◆ **Source records**:
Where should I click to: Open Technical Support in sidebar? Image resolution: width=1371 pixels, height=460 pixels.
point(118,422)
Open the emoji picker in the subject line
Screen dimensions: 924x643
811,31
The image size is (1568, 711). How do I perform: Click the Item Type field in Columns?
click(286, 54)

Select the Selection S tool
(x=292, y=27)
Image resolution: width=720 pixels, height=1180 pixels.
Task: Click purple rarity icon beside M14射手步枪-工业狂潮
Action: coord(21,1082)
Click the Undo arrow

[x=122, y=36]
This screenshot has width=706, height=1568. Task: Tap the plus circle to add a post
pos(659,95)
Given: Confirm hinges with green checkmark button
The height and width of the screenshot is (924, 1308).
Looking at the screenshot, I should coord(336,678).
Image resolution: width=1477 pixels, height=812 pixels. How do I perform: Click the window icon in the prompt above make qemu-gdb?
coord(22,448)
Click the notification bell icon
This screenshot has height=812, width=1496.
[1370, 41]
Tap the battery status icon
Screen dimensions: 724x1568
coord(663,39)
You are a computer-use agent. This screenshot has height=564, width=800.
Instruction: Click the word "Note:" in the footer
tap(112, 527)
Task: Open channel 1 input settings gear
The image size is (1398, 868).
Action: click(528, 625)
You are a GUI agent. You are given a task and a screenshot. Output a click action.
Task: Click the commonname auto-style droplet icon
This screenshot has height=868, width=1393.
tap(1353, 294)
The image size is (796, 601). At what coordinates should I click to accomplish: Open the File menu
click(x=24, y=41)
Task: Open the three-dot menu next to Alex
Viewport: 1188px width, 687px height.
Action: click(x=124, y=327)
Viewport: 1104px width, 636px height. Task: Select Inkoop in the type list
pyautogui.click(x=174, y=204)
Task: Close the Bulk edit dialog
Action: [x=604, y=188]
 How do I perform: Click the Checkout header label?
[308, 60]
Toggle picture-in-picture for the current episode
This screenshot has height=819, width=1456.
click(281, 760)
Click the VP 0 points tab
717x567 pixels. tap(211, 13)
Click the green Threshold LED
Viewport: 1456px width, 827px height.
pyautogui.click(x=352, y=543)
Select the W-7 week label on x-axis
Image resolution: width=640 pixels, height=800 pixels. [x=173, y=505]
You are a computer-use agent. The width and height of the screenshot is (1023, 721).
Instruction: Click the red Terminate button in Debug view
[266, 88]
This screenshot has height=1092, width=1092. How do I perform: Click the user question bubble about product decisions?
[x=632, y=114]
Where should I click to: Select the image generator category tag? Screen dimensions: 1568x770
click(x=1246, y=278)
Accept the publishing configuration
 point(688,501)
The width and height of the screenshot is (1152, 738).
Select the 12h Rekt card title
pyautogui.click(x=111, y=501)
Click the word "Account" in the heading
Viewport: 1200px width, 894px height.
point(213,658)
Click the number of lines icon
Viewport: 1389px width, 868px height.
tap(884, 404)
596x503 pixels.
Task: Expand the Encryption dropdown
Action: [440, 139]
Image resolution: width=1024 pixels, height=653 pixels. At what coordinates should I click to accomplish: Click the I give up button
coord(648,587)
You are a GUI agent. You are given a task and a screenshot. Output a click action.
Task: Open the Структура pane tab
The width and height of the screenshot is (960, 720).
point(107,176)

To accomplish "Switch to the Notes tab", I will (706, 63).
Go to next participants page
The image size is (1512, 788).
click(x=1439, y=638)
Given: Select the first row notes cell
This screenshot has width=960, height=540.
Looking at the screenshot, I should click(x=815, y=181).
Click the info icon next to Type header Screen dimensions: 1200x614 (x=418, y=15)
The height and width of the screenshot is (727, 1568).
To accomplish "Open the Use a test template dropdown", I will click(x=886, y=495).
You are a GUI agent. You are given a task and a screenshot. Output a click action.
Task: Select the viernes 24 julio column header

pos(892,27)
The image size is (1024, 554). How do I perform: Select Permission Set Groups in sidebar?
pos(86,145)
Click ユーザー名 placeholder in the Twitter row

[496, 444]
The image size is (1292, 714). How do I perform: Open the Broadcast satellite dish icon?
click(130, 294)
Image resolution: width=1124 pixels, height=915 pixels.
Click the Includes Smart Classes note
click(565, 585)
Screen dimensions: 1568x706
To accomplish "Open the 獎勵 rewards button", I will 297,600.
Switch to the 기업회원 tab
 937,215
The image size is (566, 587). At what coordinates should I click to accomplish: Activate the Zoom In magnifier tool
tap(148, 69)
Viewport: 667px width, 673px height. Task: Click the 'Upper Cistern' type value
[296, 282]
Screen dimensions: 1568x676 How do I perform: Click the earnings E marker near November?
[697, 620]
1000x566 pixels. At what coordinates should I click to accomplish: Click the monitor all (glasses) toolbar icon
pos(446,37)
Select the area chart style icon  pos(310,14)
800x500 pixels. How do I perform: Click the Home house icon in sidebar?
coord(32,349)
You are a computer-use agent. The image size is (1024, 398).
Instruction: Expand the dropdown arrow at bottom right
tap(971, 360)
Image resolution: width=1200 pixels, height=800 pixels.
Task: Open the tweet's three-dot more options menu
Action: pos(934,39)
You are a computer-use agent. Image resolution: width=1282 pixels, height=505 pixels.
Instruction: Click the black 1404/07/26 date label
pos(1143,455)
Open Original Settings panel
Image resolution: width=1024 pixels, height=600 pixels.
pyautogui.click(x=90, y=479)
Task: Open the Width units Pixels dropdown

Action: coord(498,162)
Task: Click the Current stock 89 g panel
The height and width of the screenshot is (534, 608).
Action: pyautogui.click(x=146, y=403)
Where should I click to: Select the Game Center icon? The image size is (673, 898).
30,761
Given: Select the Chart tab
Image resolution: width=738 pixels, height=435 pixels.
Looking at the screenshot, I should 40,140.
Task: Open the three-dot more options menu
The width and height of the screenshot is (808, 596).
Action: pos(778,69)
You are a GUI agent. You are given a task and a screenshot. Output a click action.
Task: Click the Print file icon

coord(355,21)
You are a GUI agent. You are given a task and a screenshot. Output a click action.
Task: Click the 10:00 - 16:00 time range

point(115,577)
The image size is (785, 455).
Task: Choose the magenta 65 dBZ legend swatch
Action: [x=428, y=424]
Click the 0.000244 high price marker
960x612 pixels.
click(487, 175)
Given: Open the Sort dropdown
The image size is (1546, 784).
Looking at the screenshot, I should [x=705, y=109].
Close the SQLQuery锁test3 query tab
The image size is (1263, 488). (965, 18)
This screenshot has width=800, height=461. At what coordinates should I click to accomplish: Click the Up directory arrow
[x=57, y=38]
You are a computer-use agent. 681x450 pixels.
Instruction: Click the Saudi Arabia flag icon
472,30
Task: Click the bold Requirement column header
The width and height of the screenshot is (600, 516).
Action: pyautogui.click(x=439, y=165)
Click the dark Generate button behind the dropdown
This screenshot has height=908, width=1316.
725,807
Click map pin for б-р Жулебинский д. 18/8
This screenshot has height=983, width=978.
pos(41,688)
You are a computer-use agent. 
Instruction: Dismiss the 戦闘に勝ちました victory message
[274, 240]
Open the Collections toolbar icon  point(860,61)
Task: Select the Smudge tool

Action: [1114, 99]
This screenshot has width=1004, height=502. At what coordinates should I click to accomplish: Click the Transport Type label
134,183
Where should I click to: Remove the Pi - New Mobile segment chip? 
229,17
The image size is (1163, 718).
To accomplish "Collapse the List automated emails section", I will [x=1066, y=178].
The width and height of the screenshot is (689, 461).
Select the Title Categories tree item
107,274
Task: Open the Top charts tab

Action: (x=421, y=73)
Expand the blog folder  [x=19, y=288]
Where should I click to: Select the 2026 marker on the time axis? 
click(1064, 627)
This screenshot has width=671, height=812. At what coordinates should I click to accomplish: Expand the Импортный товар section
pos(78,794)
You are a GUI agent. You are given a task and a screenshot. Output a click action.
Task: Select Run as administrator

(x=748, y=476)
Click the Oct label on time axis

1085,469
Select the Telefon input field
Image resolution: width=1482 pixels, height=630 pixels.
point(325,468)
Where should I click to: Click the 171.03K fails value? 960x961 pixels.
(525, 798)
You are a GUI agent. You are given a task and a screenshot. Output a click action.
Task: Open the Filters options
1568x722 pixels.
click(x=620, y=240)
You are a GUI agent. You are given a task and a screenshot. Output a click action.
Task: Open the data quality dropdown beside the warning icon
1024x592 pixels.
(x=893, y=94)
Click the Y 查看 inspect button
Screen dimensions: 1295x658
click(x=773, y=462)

◆ **About this exercise**:
Look through the data above for the word "computer". Report each line where it occurs.

◆ **Answer section**:
You are a computer-use agent. This screenshot has height=564, width=800.
You are a computer-use agent. The width and height of the screenshot is (1023, 721).
You are a computer-use agent. The image size is (1024, 398).
You are a computer-use agent. Image resolution: width=1282 pixels, height=505 pixels.
You are a computer-use agent. 681x450 pixels.
You are a computer-use agent. 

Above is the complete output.